#TBT: President Clinton Appoints Ruth Bader Ginsburg
On August 10th, 1993, Ruth Bader Ginsburg was confirmed to the United States Supreme Court as an associate justice, a position she would hold for 27 years until her death in 2020. Appointed by Bill Clinton and confirmed in a hearing led by Joe Biden, she was the second woman to sit on the Court and the first Jewish woman, merely the culmination of a lifetime fight against prejudice.
Despite losing her mother and older sibling as a child and her father's wishes for her not to pursue a career of her own, Ginsburg, the child of Russian Jewish immigrants, graduated James Madison High School. After her husband, Martin, transferred to an ROTC base, she worked as an administrative assistant, where she was demoted and fired for getting pregnant.
After earning her bachelor's degree at Cornell and leaving Harvard (a professor inquired why she was taking the place of a man at the school), she received her law degree from Columbia University in 1959 and became the first woman to write for two major law reviews.

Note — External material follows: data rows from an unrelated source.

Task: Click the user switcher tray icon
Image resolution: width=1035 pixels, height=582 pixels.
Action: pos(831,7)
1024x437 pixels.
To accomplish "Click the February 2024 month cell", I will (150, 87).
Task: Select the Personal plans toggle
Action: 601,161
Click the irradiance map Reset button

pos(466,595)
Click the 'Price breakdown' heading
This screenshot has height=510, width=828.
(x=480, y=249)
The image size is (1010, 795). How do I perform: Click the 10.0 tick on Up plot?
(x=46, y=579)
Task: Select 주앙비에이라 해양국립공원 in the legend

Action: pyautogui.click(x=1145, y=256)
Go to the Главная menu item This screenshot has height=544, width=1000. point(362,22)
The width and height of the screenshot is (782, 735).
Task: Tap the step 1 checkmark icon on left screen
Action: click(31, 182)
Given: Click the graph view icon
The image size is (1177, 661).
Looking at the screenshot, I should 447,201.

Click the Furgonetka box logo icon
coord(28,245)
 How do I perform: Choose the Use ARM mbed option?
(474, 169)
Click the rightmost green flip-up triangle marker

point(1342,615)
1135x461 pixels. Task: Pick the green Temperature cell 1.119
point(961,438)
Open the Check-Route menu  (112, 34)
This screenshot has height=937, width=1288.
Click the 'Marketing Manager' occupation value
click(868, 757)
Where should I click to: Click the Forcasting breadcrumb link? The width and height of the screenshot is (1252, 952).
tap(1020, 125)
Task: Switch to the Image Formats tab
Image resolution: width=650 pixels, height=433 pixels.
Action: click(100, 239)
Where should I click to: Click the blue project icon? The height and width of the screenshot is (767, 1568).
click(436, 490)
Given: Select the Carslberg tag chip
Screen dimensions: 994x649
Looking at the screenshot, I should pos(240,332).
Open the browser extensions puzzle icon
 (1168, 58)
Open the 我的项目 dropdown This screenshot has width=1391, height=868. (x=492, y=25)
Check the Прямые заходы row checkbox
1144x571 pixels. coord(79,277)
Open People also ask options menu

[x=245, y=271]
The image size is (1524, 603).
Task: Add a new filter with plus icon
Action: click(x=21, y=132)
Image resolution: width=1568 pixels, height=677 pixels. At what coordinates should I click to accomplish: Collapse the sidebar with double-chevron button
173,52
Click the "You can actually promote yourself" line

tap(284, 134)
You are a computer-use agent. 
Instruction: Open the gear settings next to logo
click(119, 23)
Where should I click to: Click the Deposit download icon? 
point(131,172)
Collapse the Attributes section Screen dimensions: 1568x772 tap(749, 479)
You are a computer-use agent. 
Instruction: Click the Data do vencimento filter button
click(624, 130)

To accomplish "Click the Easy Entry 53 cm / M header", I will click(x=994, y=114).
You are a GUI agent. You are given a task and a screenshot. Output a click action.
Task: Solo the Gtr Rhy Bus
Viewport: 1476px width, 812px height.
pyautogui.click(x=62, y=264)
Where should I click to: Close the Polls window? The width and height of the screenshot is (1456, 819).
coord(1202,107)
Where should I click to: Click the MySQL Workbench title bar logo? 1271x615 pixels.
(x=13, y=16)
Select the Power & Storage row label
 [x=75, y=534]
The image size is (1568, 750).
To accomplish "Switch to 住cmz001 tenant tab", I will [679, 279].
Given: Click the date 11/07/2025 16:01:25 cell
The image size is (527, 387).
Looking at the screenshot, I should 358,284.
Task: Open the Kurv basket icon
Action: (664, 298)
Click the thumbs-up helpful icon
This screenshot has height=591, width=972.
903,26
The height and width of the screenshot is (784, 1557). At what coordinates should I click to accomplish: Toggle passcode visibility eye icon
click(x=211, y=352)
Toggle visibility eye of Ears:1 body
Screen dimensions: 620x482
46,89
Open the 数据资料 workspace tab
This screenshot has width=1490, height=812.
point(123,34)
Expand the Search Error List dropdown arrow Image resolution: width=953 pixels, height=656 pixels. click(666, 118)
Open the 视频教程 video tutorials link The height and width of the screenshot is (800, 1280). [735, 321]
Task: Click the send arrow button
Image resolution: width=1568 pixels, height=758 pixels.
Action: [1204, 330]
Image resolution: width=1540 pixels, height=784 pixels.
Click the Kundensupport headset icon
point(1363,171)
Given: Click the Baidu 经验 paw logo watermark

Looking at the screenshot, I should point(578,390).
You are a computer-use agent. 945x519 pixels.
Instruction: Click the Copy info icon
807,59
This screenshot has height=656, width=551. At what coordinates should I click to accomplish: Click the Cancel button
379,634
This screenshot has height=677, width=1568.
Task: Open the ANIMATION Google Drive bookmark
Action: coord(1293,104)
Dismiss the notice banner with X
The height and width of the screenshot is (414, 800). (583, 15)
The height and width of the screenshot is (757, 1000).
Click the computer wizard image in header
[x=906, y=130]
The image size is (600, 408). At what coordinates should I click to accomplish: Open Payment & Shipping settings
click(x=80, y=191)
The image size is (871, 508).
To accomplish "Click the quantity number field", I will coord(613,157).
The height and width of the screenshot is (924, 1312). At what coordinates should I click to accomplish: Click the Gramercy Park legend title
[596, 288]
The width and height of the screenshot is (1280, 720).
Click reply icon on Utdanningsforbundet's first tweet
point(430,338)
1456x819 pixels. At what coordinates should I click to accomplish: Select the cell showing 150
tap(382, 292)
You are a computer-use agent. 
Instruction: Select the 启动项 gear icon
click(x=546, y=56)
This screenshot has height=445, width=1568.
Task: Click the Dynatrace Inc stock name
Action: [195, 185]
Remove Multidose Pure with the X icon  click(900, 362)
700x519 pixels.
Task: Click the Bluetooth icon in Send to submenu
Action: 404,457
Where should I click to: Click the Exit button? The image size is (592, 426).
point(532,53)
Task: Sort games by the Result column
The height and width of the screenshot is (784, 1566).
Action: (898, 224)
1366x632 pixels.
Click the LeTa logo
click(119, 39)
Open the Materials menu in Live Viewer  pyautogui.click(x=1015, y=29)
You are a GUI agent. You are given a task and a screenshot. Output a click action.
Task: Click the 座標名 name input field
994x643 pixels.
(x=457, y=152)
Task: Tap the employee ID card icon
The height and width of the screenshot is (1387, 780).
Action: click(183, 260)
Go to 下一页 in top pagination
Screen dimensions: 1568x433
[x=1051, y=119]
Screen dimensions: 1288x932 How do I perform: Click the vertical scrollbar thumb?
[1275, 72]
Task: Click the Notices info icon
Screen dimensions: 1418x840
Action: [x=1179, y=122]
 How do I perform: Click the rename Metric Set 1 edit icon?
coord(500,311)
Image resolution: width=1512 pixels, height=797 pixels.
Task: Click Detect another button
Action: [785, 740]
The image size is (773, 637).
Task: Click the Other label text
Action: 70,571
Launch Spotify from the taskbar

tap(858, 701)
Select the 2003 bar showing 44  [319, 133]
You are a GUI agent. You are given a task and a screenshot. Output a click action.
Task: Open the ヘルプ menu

Ginsburg went on to teach at Columbia, Rutgers, and Stanford, writing numerous books and starting the Women's Rights Project of the American Civil Liberties Union in 1973. Ginsburg went on to argue numerous cases before the Supreme Court over the course of a decade, mostly involving healthcare rights.
On June 18th, 1980, she was appointed to the Second Circuit Court of Appeals by President Jimmy Carter, a position she held until her Supreme Court confirmation. During her tenure, she wrote majority opinions that protected the rights of citizens to sue polluters, struck down male-only admissions policies in military institutions, prompted the federal government to do more for tribal sovereignty, and expanded the rights of people with mental disabilities.
Even as she aged (her last decade of service was marked by people urging her to retire), she became renowned for her feisty opinions as a member of the left wing of the Supreme Court, and she has gone down in history as among the most important feminist icons in America. 30 years ago today, her place in history was sealed, but she was much more than a justice: she was justice personified.